IEEE Spectrum ⭐⭐⭐⭐⭐

Why Frictionless AI Might Be Harmful

By Emily Zohar, Paul Bloom, Michael Inzlicht | Published February 2026

Summary

Psychologists from the University of Toronto argue that AI systems that make tasks too easy may have unexpected costs. Drawing on research in cognitive psychology, they suggest that friction—difficulty, struggle, and even discomfort—plays an important role in learning, motivation, and meaning.

Key Insights

🎯 Core Argument

AI removes "friction" from cognitive and social tasks, taking away the intermediate steps that drive motivation and learning.

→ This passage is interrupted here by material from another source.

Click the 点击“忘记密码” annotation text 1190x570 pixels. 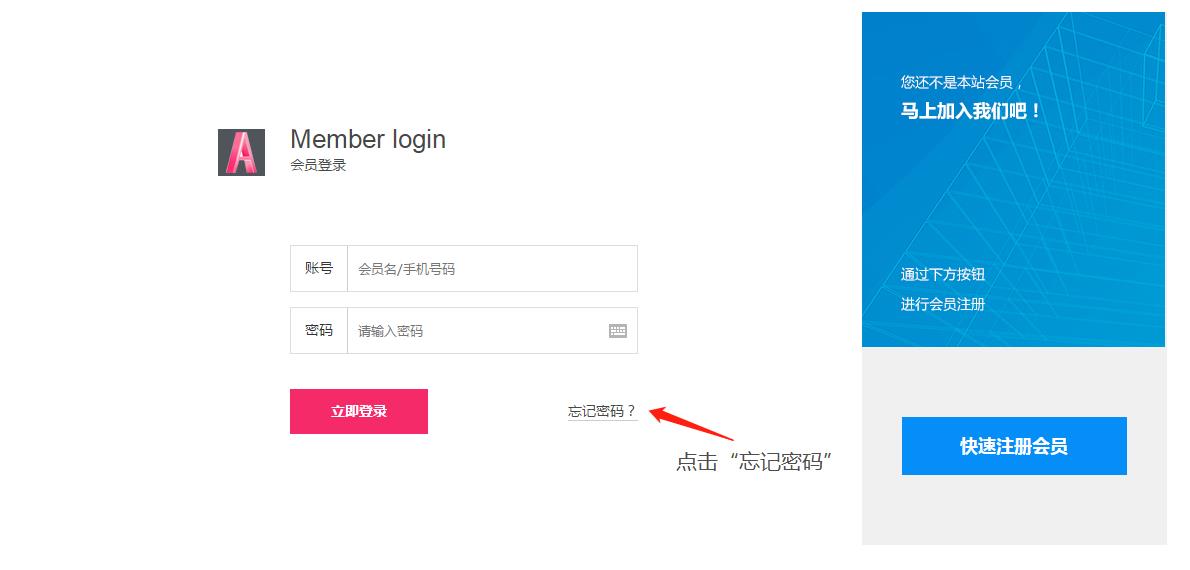pyautogui.click(x=754, y=461)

It prioritizes outcomes over process.

What is "Frictionless" AI?

Frictionless AI refers to the excessive removal of effort from cognitive and social tasks. With typical AI use, it's easy to go from ideation right to the end product—you ask AI to solve something with one prompt, and it completes the whole thing.

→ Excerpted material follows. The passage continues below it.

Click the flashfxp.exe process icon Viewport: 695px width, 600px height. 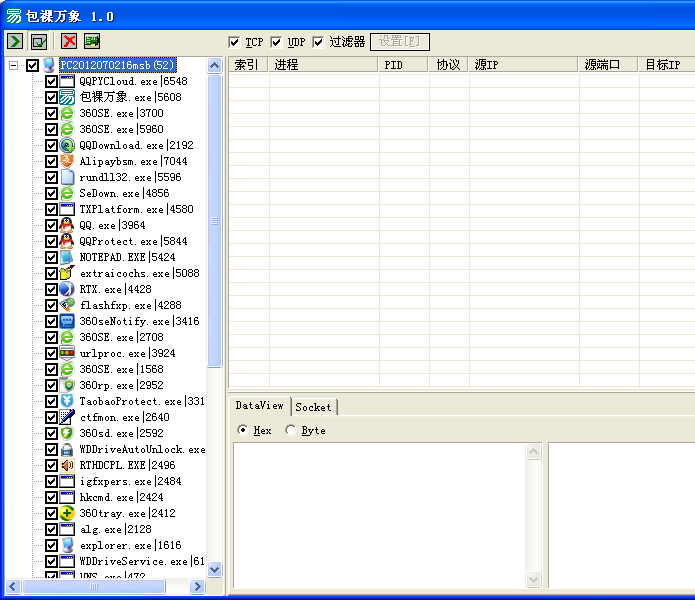(x=67, y=305)

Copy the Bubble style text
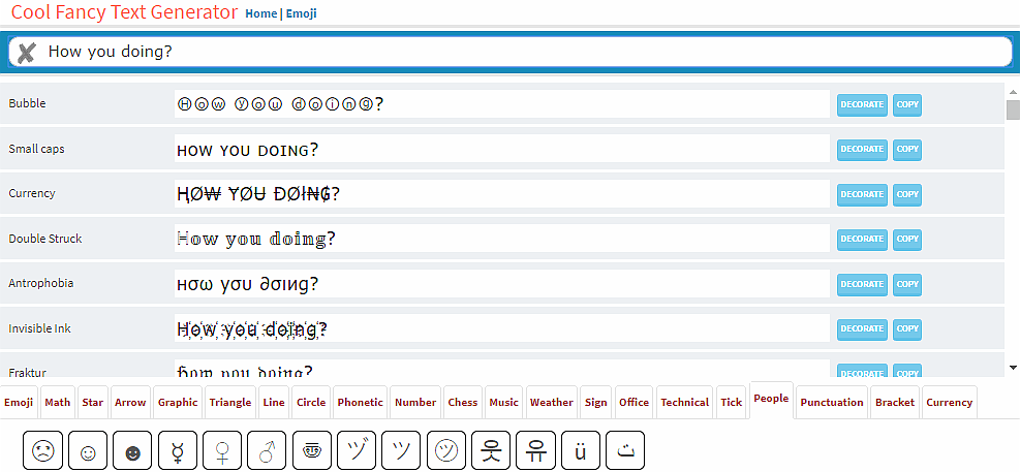(x=907, y=104)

The Problem with Removing Friction

  • Learning: Research on "desirable difficulties" shows that effortful engagement deepens understanding and strengthens memory
  • Relationships: Disagreement, compromise, and misunderstanding help broaden perspectives
  • Motivation: Struggle leads to achievement; too little friction means no growth
"If you're faced with the same problem and AI is removed, you don't have the required knowledge to know how to face the problem next time."

Real-World Examples

  • Writing: People increasingly rely on AI to draft emails and essays, removing beneficial friction
  • Vibe coding: Programming is integral to what drives meaning for developers
  • Adolescents: A critical developmental period where effortful interactions teach critical thinking

Historical Context

Past technologies (calculators, washing machines) mostly focused on reducing physical effort—removing mundane tasks that weren't driving learning and growth.

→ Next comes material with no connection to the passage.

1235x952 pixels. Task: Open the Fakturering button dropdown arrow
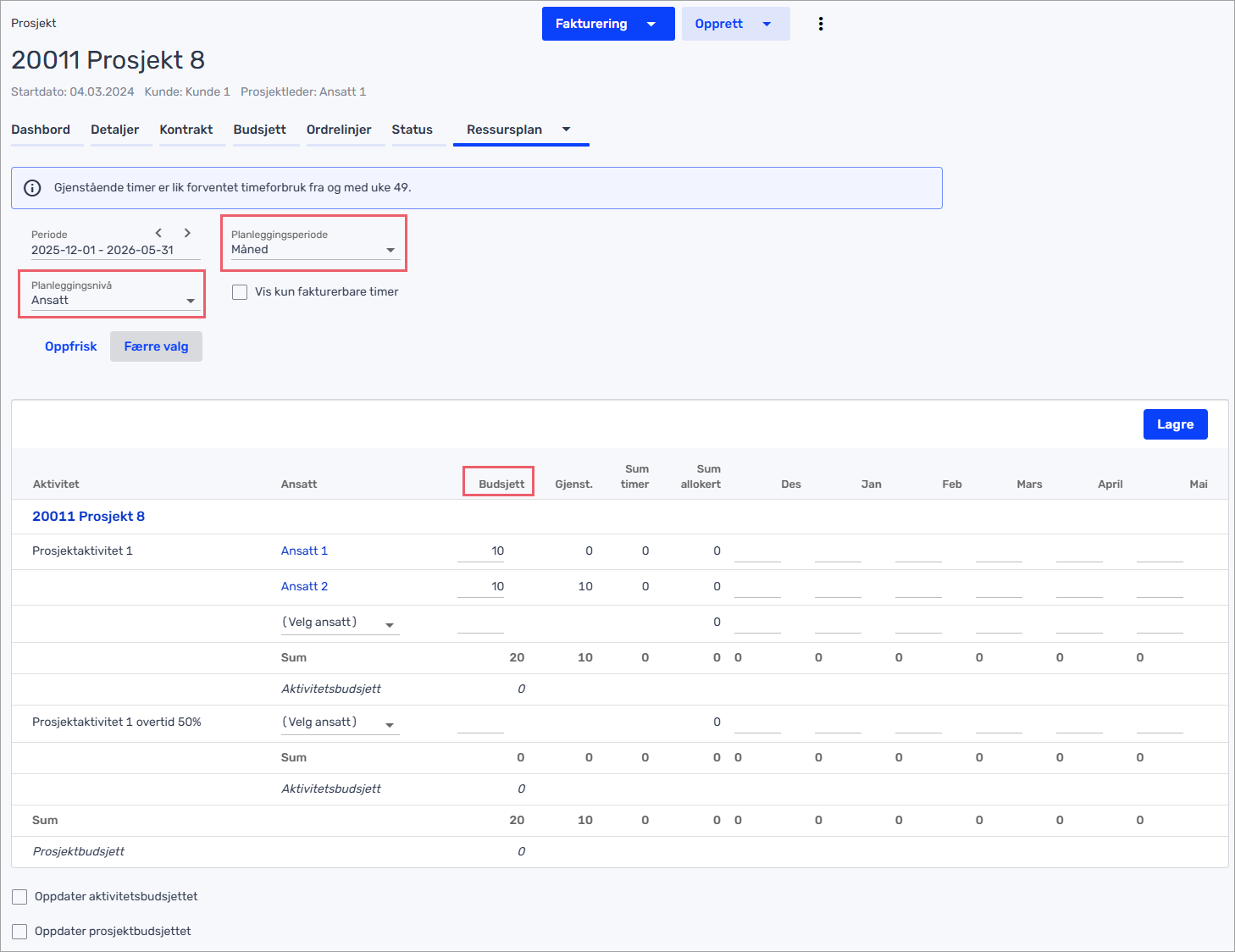point(651,24)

But AI is different: it's taking away effort from creative and cognitive processes that drive meaning, motivation, and learning.

💡 The Chairlift Analogy

Taking a chairlift vs. hiking up a mountain: both get you to the top, but the hiker gets growth benefits, a sense of achievement, and a learning opportunity.

What Can Be Done?

The authors suggest thinking about AI design differently—instead of jumping to the answer, AI could be more collaborative, helping users think through problems and teaching along the way.